Una storia nuova senza imperi

Alex Zanotelli

È la stagione dell’attesa, dell’avvento.
Tempo di Natale, della nascita di un bimbo di nome Gesù.
È la stagione della novità, dell’anno nuovo. La novità della vita, del credere che il cambiamento possa sbocciare anche dentro – e oltre – i disastri umani che ci avvolgono.
Una domanda mi sorge spontanea, proprio in questo contesto di avvento natalizio: crediamo davvero che il nuovo può irrompere, nonostante tutto quello che viviamo? Ci crediamo davvero o siamo convinti anche noi, come fa il mondo, che questa è la fine della storia e che non c’è null’altro da aspettarsi? Crediamo che l’umanità possa fare ancora un salto di qualità?

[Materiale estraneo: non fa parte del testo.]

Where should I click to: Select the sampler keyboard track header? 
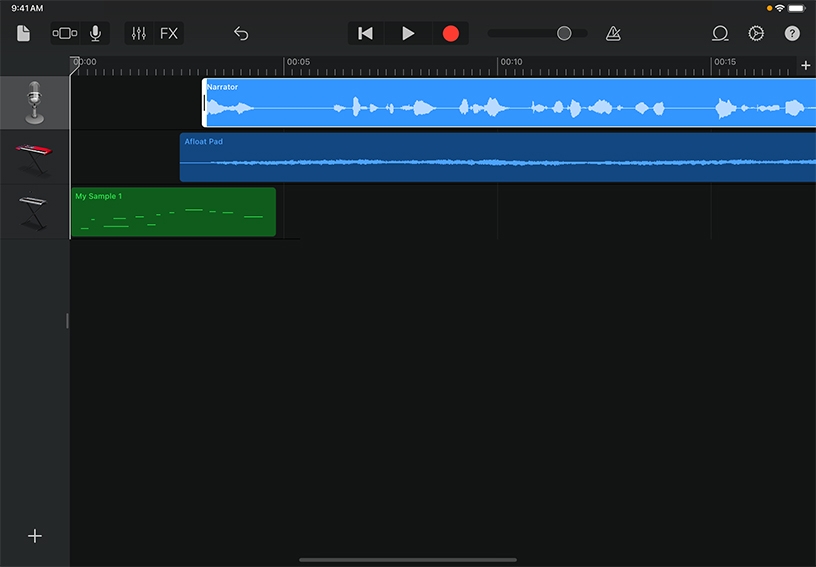(35, 211)
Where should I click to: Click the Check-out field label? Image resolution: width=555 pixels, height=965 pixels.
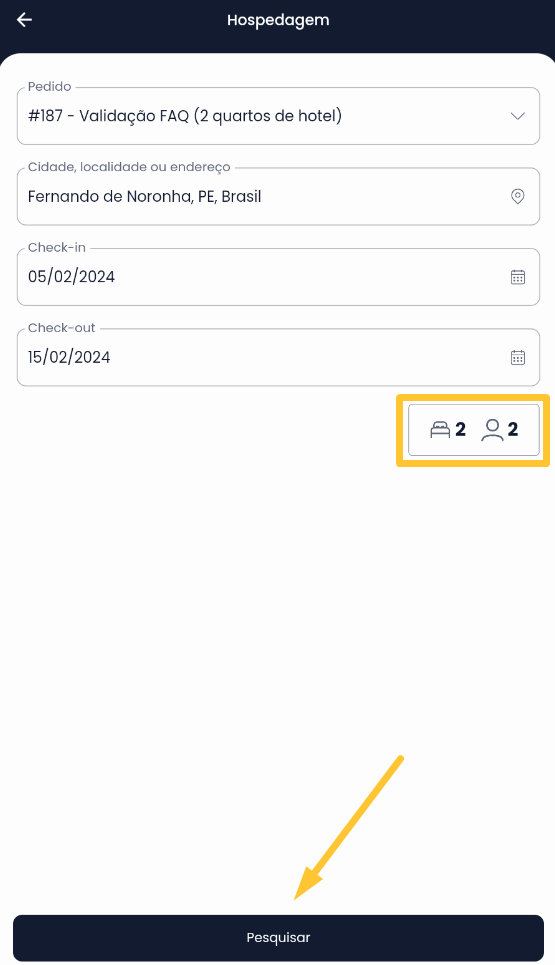coord(62,328)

Pongo, quindi, una domanda importante: è possibile che cinquemila anni di storia – almeno quella a noi nota – sia stata retta da imperi, dai diversi Cesare, che hanno oppresso, schiacciato ed emarginato la gente? Ci può essere una storia che sia finalmente senza imperi? Possiamo fare un salto di qualità e pensare a un’altra maniera di governarsi?
Si poneva la medesima domanda padre Balducci: così come l’uomo a un certo punto della storia umana ha fatto un salto di qualità ed è diventato homo sapiens, è possibile che faccia un ulteriore salto e divenga homo planetarius? È possibile che irrompa nella storia umana una grande novità inaspettata?

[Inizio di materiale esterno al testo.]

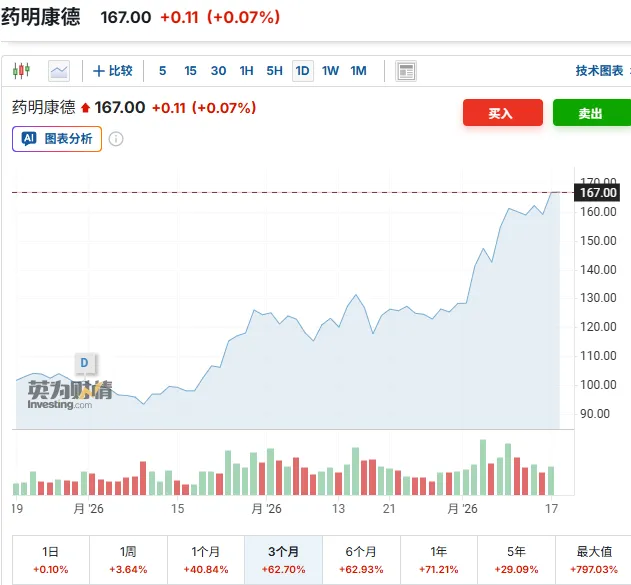Screen dimensions: 631x585
Task: Switch to candlestick chart type icon
Action: (21, 71)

Noi cristiani crediamo, prima di ogni altra cosa, che il nuovo è possibile?
Mi ha affascinato molto, nel corso di questa mia riflessione, un recente libro, edito negli Stati Uniti, dal titolo “La grande svolta. Dall’impero alla comunità madre terra” di David Korter (autore di “Quando le multinazionali governano il mondo”).
L’autore parte dalla premessa che oggi è necessario un salto di qualità perché l’umanità possa avere un futuro: “È una scelta che dobbiamo fare tra la cultura imperiale e la cultura della comunità madre terra. È una scelta tra i bassi e gli alti piani della natura umana. È una scelta tra la politica imperiale di ‘arraffamento’ individuale del potere e la politica democratica costruita sui principi e sul bene comune. È una scelta tra coloro che cercano il potere e rimangono imprigionati nella coscienza imperiale e i realisti della politica che invece cercano di risolvere i problemi che attanagliano tutti”.

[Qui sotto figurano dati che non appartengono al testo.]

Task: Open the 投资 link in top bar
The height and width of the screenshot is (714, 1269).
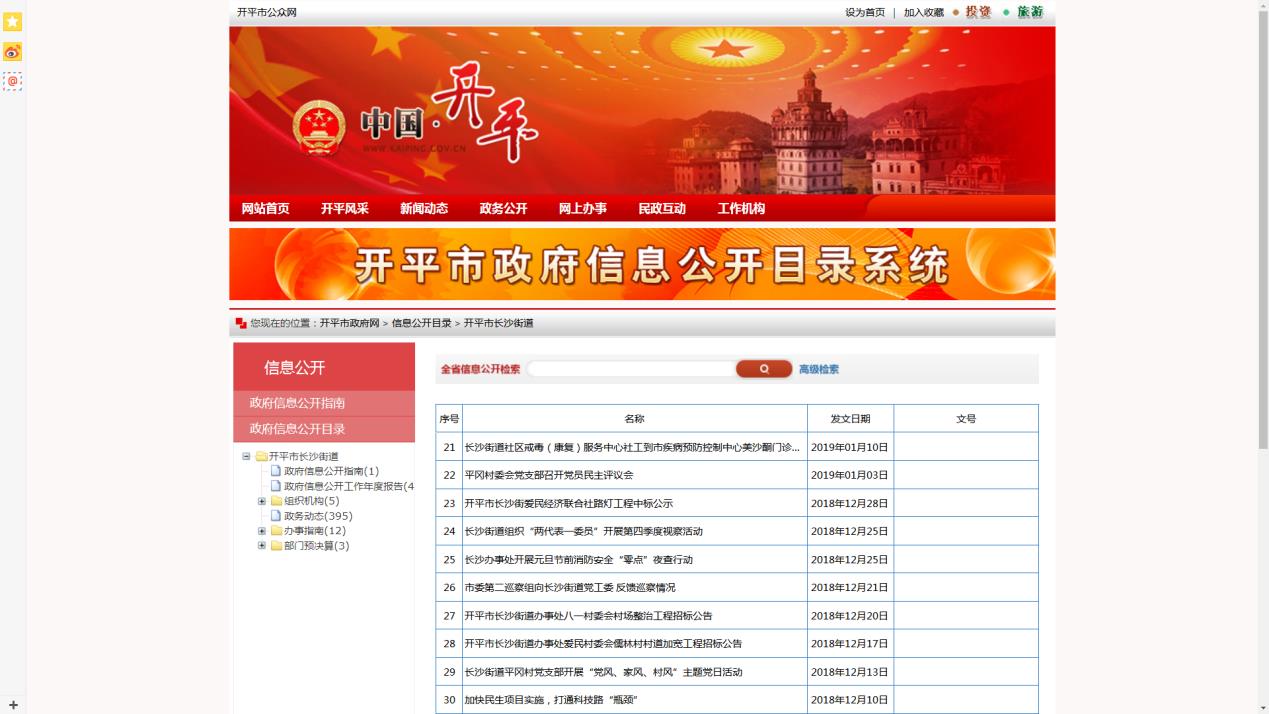Action: point(977,12)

Oggi un bimbo ci è dato. È la vita che sgorga, mentre viviamo dentro le sfere di un impero che ci sta portando inesorabilmente alla morte, per le guerre e i disastri ambientali.
Riusciamo a credere che possono nascere delle comunità della madre terra, comunità il cui principio fondamentale è la passione per la vita, per la terra, che richiedono nuove relazioni umane? È questo l’invito di Korter che oggi riprendo: “Purtroppo buona parte delle nostre relazioni sono ridotte a scambi impersonali soprattutto in chiave finanziaria e buona parte di questo è sacrificato alla gioia, alla felicità, alle nostre emozioni. I soldi, certo, possono compensare alcune perdite, ma ci vogliono un sacco di soldi per comperare la felicità che invece la comunità e l’amicizia possono regalare gratuitamente”. Le relazioni, non i soldi, ci condurranno al benessere. Quello che è importante più di tutto oggi è il nostro partecipare alla vita della comunità.
Perché, anche per noi che resistiamo all’impero, diventano così difficili le relazioni umane e tante di queste sono funzionali a qualcosa? Perché facciamo tanta difficoltà a costruire comunità, a vivere in comunità, ad amare, a sentirci amati?
Perché, soprattutto, tutte le comunità di resistenza, queste piccole realtà locali hanno tanta difficoltà a mettersi insieme? Forse anche nella resistenza stiamo replicando le stesse relazioni imperiali? Dovremmo dedicare molte meno risorse a fare soldi e molto più tempo a costruire comunità.
È questa la grande sfida: perché non credere che sia possibile viverla insieme?
Insistentemente chiedo una maggior sinergia tra tutte le reti, le associazioni, le Chiese, le organizzazioni locali o quelle che si occupano del Sud del mondo, tra tutti coloro che hanno voglia di resistere all’impero.
Penso sia questo il più grande regalo per ciascuno di noi: ritrovare un’unità profonda tra tutti i movimenti. Ritrovare la gioia di stare insieme.